(Stored data entries)
+===+
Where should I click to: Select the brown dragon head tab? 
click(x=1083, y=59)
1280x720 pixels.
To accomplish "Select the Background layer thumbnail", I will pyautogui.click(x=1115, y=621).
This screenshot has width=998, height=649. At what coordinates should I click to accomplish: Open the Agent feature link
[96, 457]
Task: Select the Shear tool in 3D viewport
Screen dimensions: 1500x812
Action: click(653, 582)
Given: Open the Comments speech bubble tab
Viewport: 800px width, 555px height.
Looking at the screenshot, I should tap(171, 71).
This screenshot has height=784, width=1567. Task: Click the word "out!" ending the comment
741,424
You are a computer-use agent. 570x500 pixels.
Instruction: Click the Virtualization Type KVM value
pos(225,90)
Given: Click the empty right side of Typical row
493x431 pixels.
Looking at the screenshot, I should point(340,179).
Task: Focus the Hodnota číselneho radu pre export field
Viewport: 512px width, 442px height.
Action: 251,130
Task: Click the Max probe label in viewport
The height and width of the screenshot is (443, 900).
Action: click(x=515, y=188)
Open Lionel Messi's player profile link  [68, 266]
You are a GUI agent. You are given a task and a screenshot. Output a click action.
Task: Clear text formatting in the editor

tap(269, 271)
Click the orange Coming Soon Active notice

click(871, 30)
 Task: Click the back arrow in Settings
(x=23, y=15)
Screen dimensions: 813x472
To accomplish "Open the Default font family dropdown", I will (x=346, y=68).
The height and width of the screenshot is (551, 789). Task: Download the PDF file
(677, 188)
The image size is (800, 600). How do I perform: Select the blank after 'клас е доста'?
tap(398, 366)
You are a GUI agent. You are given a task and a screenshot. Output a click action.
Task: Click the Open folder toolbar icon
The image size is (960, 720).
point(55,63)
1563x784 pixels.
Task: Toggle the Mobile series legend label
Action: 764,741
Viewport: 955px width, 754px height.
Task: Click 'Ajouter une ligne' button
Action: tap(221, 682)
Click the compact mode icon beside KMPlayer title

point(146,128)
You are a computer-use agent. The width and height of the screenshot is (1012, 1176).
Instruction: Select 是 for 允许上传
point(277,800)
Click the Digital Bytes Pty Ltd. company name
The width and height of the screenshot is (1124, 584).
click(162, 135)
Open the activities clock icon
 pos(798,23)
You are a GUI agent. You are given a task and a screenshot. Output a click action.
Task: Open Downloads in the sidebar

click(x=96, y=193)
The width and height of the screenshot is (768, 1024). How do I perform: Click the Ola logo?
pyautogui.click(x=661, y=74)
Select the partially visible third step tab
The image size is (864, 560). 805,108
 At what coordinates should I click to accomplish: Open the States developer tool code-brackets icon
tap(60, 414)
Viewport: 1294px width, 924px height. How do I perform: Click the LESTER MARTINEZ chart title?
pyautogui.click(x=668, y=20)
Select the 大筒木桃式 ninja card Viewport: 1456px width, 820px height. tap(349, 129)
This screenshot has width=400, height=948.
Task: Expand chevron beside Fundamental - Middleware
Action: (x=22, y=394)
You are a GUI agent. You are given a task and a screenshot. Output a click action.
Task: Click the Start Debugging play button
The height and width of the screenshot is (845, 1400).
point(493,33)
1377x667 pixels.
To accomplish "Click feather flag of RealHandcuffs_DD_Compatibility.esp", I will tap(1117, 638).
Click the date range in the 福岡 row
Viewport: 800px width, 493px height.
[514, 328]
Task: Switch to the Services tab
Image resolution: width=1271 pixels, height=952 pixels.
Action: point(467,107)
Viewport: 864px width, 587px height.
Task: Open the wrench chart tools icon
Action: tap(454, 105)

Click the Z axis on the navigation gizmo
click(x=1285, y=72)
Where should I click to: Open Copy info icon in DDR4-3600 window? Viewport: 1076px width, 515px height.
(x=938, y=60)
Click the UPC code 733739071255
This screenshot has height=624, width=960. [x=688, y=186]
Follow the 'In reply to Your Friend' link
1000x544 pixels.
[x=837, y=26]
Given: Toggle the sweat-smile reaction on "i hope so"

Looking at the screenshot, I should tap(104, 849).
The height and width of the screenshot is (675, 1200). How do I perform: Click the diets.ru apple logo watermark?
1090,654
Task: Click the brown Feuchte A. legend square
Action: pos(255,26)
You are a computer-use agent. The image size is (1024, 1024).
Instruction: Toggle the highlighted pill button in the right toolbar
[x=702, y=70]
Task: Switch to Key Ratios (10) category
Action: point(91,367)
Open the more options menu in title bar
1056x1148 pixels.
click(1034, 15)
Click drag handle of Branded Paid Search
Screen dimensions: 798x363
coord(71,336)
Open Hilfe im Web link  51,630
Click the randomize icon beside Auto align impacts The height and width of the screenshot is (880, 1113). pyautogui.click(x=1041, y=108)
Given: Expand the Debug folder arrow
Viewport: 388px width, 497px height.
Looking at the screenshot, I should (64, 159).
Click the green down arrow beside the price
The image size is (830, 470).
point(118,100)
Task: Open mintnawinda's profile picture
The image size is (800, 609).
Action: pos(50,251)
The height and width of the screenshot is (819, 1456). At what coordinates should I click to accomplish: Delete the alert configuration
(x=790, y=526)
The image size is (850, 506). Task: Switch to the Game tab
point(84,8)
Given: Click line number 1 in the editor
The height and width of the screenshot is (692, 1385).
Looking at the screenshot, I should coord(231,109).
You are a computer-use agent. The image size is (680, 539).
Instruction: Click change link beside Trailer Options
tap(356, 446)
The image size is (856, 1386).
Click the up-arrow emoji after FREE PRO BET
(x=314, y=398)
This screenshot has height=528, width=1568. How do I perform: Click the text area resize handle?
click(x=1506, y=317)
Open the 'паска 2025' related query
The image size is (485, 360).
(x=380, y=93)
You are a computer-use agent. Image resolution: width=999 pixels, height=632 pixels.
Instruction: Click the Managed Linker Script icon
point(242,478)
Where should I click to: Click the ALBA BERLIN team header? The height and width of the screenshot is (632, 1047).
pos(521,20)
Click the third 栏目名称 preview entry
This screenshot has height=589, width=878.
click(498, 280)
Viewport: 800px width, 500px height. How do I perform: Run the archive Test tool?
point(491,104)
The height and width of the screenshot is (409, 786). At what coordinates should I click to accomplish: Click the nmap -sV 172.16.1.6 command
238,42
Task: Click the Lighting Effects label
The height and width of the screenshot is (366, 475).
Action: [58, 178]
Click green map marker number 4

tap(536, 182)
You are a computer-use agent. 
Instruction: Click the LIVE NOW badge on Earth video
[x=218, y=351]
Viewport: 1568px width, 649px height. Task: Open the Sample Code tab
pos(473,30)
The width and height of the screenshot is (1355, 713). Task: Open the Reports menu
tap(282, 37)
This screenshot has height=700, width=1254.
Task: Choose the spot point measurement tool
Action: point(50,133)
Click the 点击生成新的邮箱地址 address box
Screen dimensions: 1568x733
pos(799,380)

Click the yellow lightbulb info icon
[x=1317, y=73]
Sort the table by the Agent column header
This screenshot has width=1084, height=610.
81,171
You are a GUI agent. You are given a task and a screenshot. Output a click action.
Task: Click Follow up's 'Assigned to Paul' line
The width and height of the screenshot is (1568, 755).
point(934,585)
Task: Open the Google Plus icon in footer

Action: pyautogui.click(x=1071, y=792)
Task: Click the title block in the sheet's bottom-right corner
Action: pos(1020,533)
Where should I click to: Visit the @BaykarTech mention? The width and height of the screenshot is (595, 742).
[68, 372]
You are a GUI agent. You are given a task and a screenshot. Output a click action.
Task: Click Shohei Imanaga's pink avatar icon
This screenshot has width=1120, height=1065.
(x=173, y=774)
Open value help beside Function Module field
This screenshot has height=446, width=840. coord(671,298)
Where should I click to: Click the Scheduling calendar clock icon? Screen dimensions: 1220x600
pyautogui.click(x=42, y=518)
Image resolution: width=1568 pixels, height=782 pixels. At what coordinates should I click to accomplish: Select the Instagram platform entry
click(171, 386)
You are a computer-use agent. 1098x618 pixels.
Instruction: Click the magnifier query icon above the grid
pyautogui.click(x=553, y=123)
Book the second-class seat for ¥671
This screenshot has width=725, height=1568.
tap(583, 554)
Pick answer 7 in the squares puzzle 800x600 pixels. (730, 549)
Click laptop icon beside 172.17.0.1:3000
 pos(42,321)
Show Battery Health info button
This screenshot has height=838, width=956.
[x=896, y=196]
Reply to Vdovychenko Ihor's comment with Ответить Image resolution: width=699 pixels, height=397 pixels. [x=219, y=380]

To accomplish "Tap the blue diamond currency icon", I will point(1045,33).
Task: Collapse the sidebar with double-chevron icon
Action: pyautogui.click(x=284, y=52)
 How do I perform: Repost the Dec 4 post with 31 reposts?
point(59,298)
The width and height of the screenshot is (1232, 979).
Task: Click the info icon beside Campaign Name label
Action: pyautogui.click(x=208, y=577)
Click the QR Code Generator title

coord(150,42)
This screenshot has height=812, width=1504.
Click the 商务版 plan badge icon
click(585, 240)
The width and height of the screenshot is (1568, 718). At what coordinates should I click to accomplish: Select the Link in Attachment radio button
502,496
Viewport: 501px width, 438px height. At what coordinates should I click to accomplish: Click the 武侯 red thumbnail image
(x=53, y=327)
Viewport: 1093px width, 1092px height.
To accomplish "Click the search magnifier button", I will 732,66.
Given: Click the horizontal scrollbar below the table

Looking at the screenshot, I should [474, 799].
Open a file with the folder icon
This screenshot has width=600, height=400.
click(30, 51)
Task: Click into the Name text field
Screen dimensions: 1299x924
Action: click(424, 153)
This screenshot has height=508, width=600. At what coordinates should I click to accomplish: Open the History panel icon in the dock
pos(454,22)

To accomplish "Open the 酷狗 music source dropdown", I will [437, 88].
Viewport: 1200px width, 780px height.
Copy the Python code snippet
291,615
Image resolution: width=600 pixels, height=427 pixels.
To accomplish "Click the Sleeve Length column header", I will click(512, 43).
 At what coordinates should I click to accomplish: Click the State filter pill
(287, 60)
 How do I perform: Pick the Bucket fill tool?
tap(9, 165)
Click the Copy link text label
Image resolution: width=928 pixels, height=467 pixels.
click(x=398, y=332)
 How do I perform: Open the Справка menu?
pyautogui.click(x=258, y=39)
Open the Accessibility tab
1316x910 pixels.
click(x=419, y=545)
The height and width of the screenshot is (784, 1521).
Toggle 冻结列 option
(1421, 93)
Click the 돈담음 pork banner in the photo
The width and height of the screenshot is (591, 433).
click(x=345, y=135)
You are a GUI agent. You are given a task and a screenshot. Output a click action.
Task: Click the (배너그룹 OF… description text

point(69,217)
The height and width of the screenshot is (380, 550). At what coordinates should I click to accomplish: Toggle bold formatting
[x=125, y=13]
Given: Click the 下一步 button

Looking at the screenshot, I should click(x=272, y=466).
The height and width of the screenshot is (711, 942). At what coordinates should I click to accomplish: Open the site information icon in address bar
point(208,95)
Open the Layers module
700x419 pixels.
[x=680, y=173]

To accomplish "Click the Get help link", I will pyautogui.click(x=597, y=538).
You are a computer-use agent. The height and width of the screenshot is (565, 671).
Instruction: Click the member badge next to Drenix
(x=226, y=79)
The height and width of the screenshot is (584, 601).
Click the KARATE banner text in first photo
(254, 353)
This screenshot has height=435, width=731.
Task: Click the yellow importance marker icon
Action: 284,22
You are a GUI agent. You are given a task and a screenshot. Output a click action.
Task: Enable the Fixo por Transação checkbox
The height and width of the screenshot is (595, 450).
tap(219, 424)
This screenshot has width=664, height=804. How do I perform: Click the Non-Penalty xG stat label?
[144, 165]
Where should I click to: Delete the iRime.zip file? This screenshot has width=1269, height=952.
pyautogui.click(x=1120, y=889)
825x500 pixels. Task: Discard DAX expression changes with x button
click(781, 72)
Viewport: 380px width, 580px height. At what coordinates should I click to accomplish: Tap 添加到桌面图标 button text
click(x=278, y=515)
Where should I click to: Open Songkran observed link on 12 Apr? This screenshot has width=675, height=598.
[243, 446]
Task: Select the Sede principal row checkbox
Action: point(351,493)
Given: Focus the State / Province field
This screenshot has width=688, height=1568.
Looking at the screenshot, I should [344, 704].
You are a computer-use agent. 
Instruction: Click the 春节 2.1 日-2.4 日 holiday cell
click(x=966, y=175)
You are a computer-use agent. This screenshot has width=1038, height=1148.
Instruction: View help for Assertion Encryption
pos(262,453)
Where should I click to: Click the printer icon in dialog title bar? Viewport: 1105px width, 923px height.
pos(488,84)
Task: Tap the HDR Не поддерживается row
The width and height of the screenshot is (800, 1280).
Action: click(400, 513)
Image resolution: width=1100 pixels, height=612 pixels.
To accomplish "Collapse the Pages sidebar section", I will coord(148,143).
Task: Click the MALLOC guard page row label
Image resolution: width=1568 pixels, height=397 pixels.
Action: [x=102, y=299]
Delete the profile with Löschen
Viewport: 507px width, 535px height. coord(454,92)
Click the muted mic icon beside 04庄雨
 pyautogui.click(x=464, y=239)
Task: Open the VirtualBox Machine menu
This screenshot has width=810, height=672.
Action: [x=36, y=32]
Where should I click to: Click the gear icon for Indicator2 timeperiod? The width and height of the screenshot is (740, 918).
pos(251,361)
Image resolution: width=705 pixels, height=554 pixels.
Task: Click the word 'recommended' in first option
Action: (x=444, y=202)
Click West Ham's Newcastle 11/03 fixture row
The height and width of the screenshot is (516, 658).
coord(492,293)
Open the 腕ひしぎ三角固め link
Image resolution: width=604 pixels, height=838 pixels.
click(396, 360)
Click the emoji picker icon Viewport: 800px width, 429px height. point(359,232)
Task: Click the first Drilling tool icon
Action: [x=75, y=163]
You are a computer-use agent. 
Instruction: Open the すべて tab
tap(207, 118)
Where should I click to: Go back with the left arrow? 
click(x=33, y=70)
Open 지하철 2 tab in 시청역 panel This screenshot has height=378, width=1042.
+===+
(Task to carry out)
Where does "Focus" occur in the data? Copy each line that has it.

(Written solution)
Task: Focus the Hodnota číselneho radu pre export field
Given: Focus the State / Province field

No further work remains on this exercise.